Exercise instructions:
Change every "screenshot" in the entries below to "screen capture" and leave everything else as it is. Reproduce the entries without the pictures.

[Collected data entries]
- - -
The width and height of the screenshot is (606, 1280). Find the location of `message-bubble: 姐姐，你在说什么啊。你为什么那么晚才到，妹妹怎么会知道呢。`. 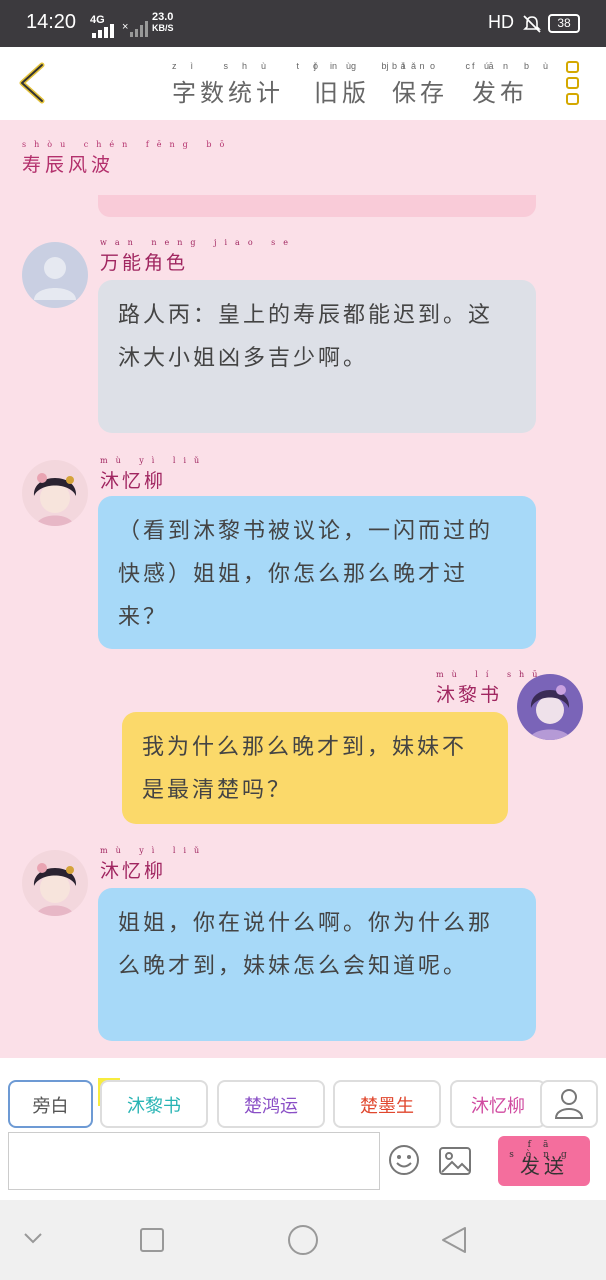

message-bubble: 姐姐，你在说什么啊。你为什么那么晚才到，妹妹怎么会知道呢。 is located at coordinates (317, 964).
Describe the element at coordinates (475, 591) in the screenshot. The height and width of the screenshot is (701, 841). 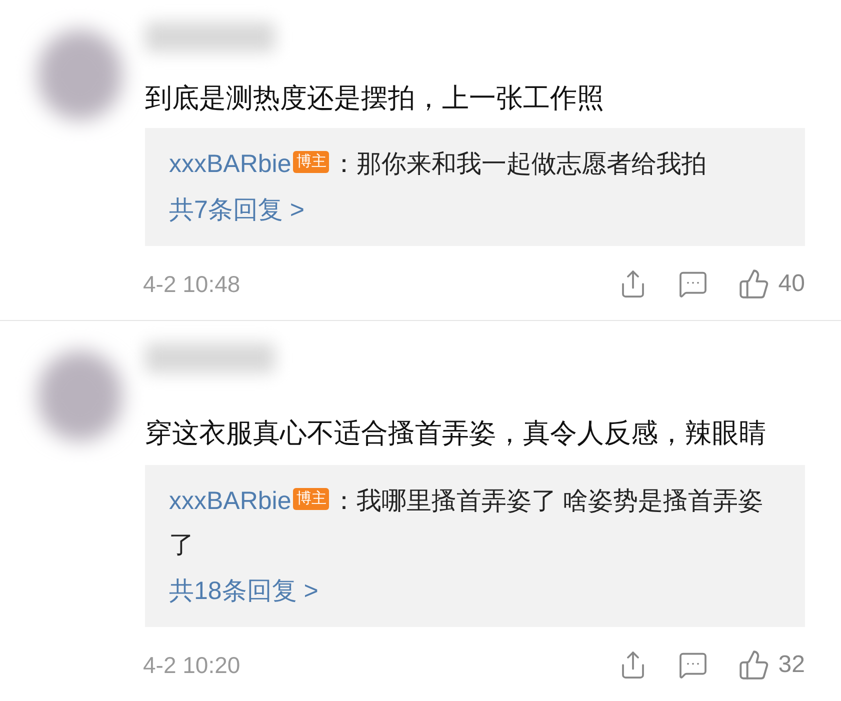
I see `view-replies-link: 共18条回复 >` at that location.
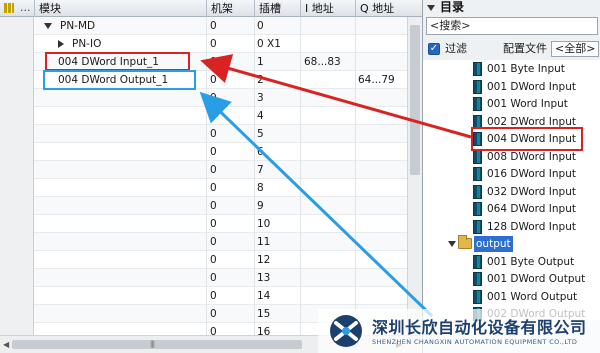  I want to click on output-module-highlight, so click(120, 80).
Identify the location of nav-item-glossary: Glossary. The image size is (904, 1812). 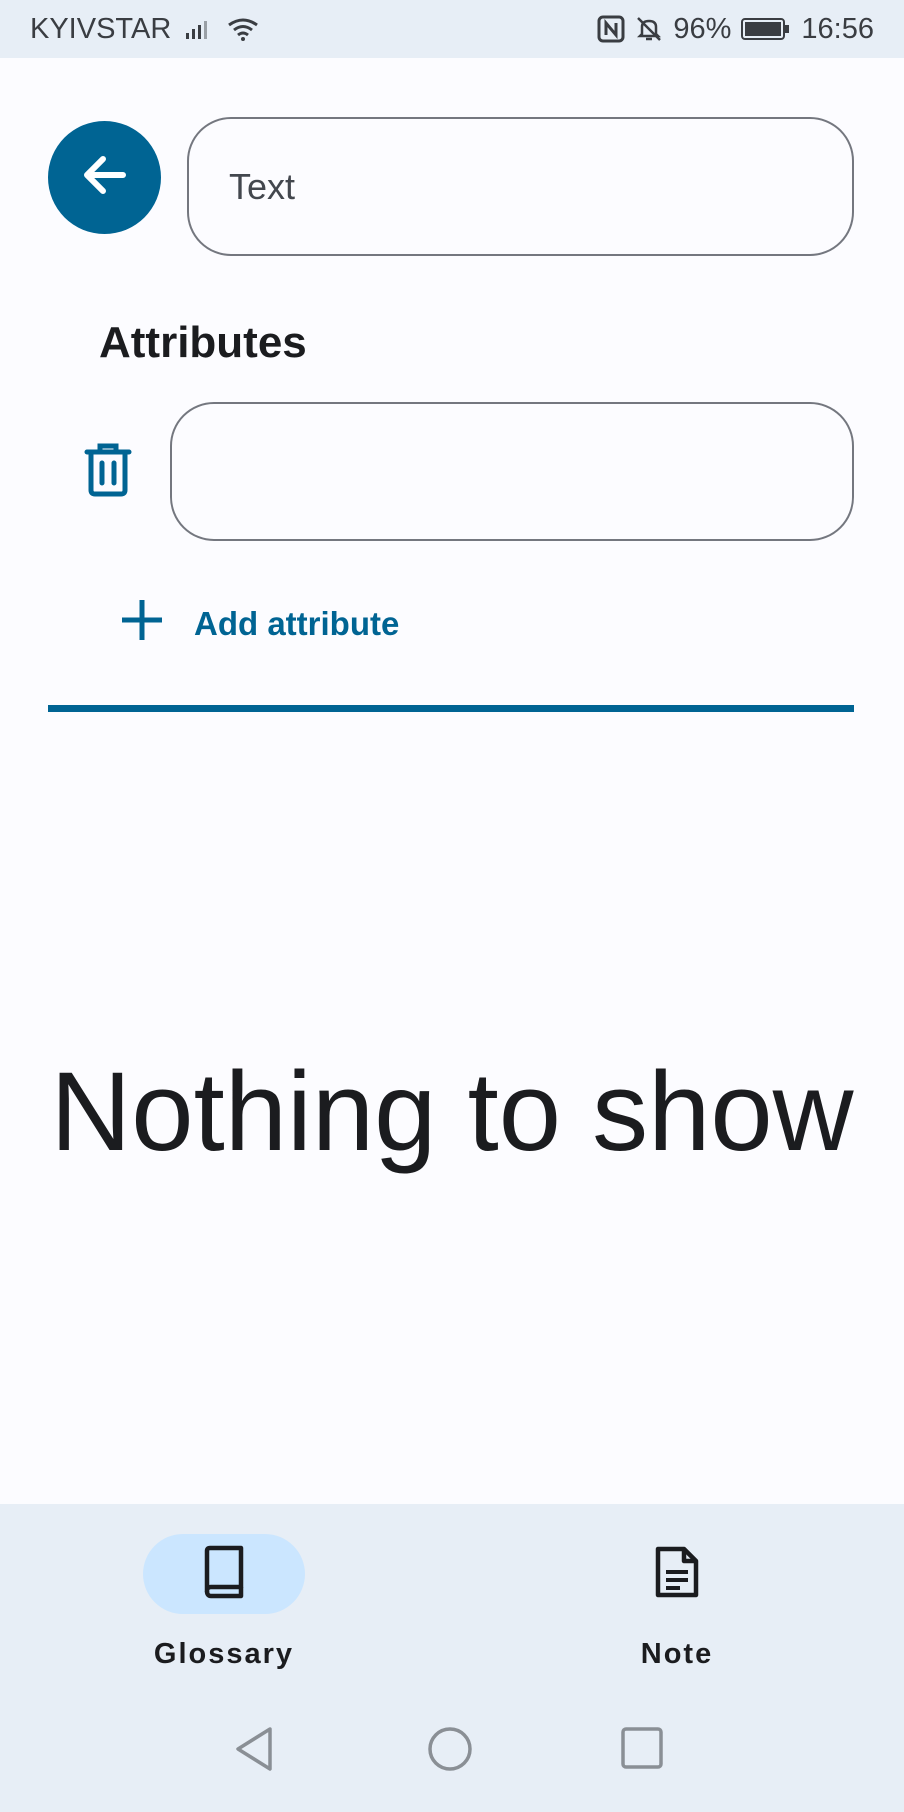
(224, 1602).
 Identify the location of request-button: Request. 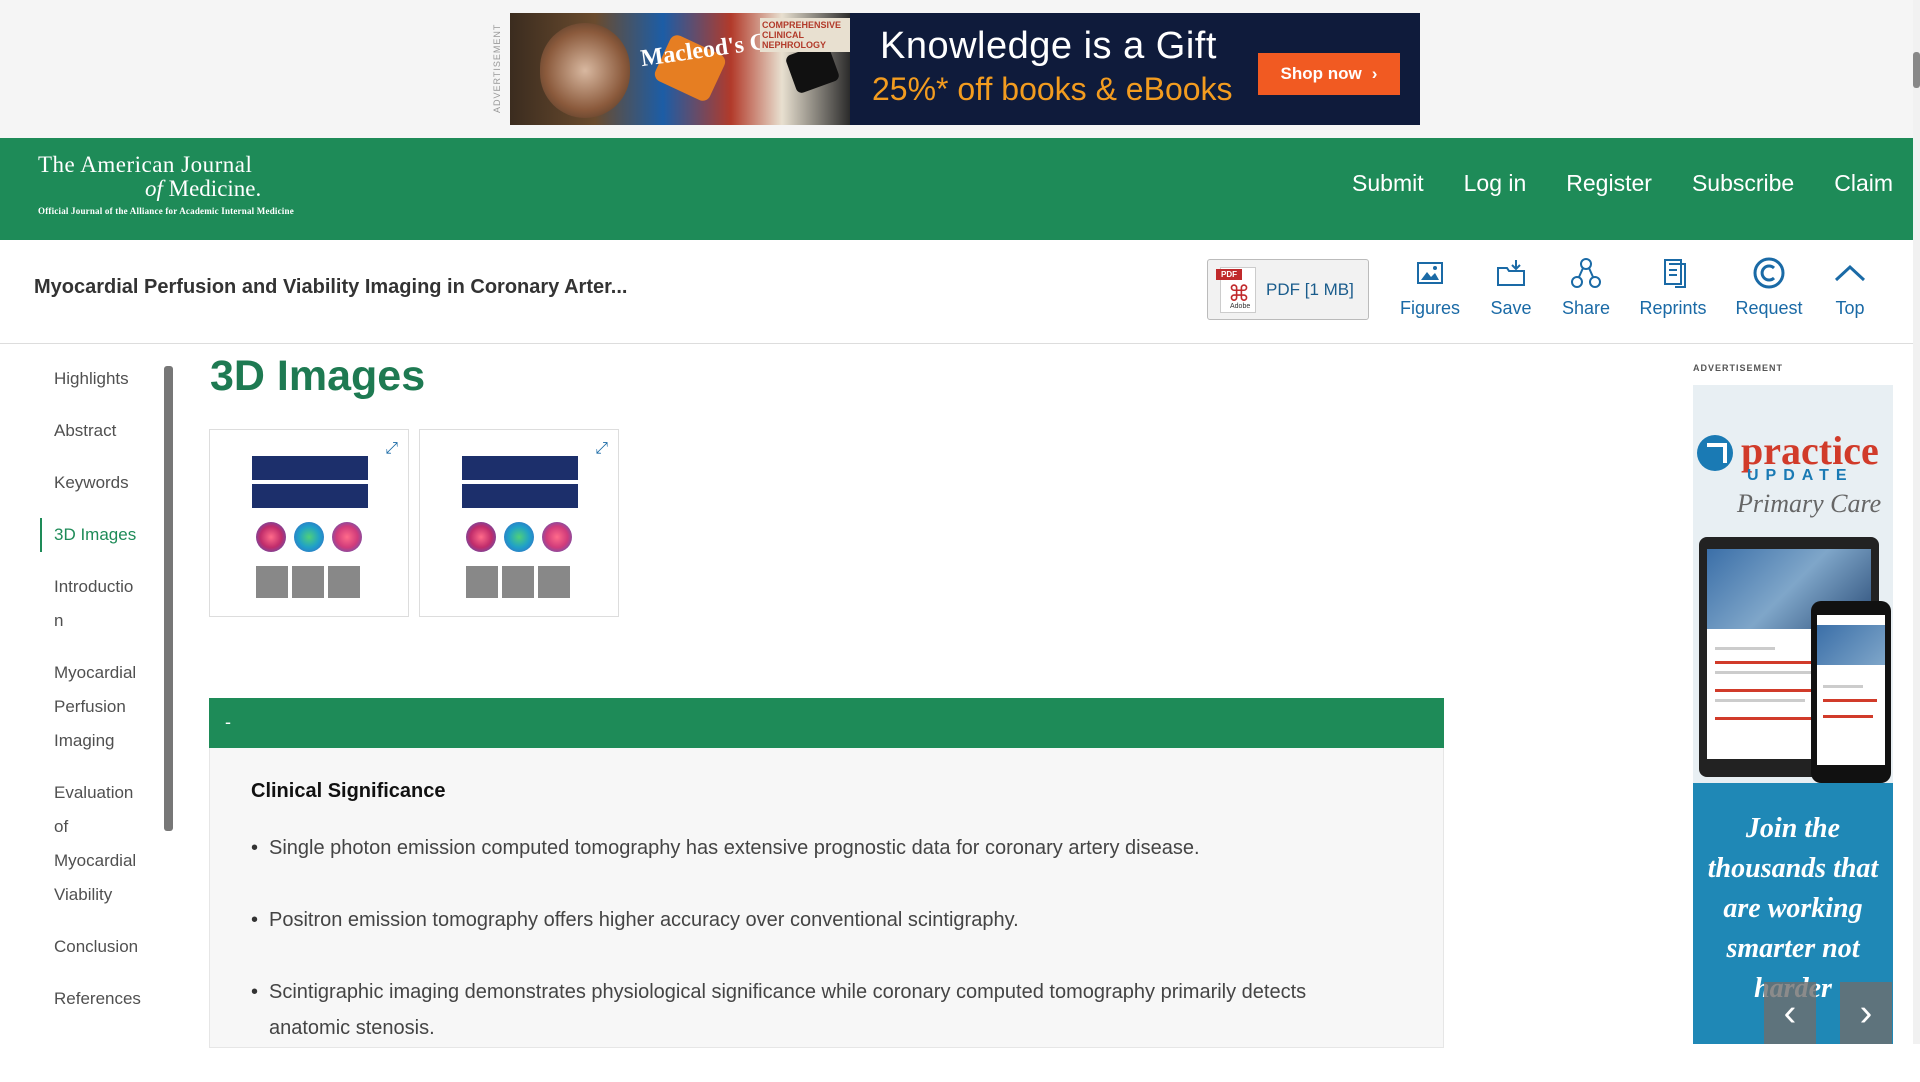
(1769, 286).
- - -
Result for this exercise:
The width and height of the screen capture is (606, 1280). Find the location of `message-bubble: 姐姐，你在说什么啊。你为什么那么晚才到，妹妹怎么会知道呢。`. 

message-bubble: 姐姐，你在说什么啊。你为什么那么晚才到，妹妹怎么会知道呢。 is located at coordinates (317, 964).
Describe the element at coordinates (475, 591) in the screen capture. The height and width of the screen capture is (701, 841). 
I see `view-replies-link: 共18条回复 >` at that location.
  I want to click on output-module-highlight, so click(120, 80).
Identify the location of nav-item-glossary: Glossary. The image size is (904, 1812). 
(224, 1602).
 Identify the location of request-button: Request. 
(1769, 286).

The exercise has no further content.